То есть получается, что толкование этой божественной колесницы, собственно говоря, влечет за собой репрезентацию. И вот начал рабби Элиазар бен Арах толковать Маасе Меркава. И сошел огонь с небес, и пламя охватило все деревья кругом, и деревья все запели гимн. И вот что это был за гимн: «Хвалите Господа с земли, все чудища морские и обитатели бездн, все деревья плодоносные, кедры… Аллилуйя!». (Пс.148:7–9). Отозвался ангел из огня и сказал: «Это и есть божественная колесница».

(Вавилонский Талмуд, Хагига 14б).

Вот таким образом в талмудической литературе описывается эта самая Маасе Меркава.

Д.А.: Вот как раз если мы упомянули 148-й псалом, где все твари земные, небесные, морские хвалят Господа, то он тоже очень интересно, конечно, обыгрывался в средневековой культуре.
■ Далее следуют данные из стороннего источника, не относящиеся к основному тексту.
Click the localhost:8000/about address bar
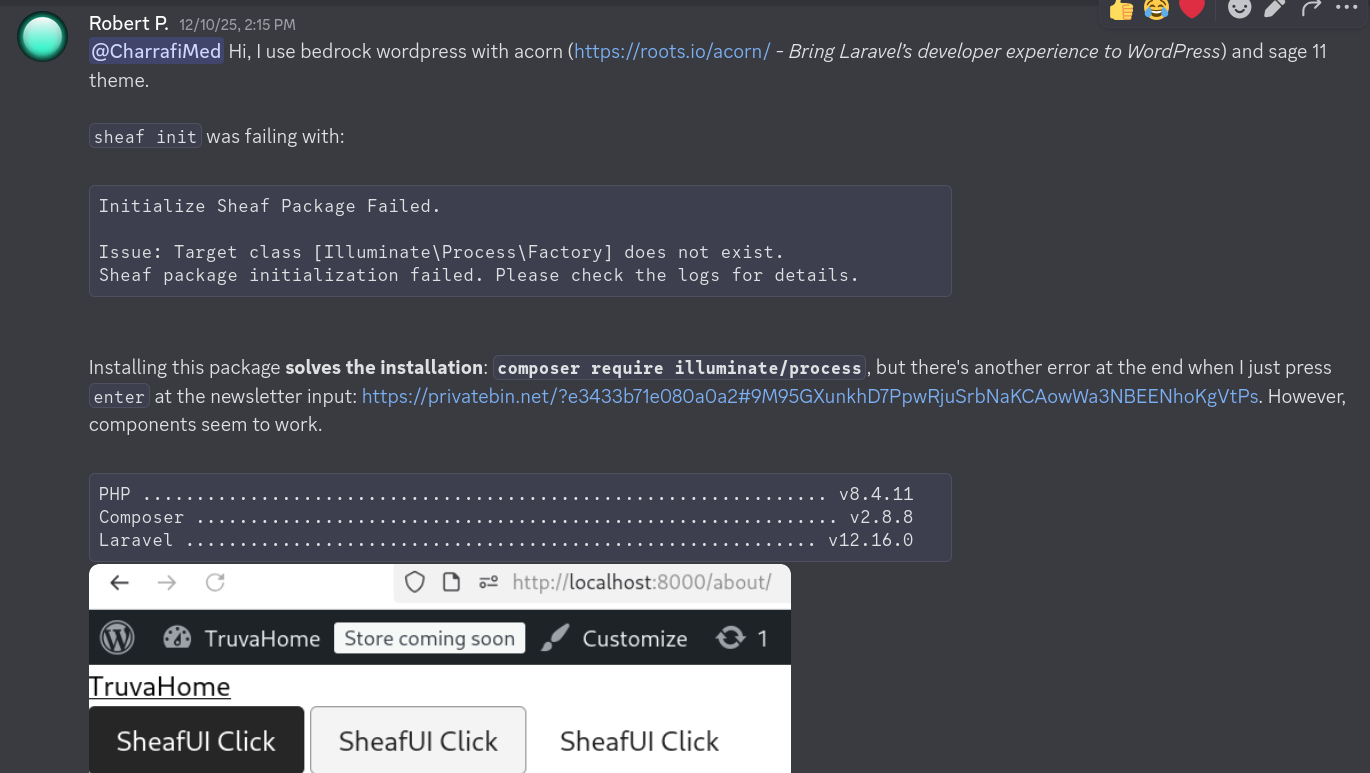 pyautogui.click(x=640, y=582)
Возникла даже отдельная иконография, построенная на тексте этого псалма, которая называется «Хвалите Господа с небес», где изображается в центре — что? Та же теофания.

«Хвалите Господа с небес…», XVII в., Художественный музей Уолтерса, Балтимор. Изображение из цифрового архива Wikimedia Commons

Для христиан это, конечно, Рождество, когда Господь стал зрим и доступен в материальном мире, а вокруг ровно все то, что в псалме описано. То есть птицы небесные хвалят Господа, звери земные, звери морские хвалят. Такими этажами выстроена иконография, где показан весь воображаемый бестиарий Средневековья, потому что, понятно, там изображаются самые фантастические создания. В русском варианте таких икон или фресок, которые можно увидеть, фантастическими тварями оказывались и слоны, и крокодилы, и кто угодно наравне с единорогами, какими-нибудь грифонами. И это очень интересная для визуального анализа композиция. А что касается идеи, что произнесение святых текстов или каких-либо значимых вещей — тоже некоторая теофания, то это, безусловно, абсолютно так. И в какую бы мы ни посмотрели сторону, какую бы религию мы ни стали рассматривать, произнесение определенного рода текстов — это сакральный акт, перед которым тоже нужно трепетать, падать ниц, закрывать глаза. То есть это некоторое проявление Господа в земном мире, пусть посредником оказывается человек, это произносящий.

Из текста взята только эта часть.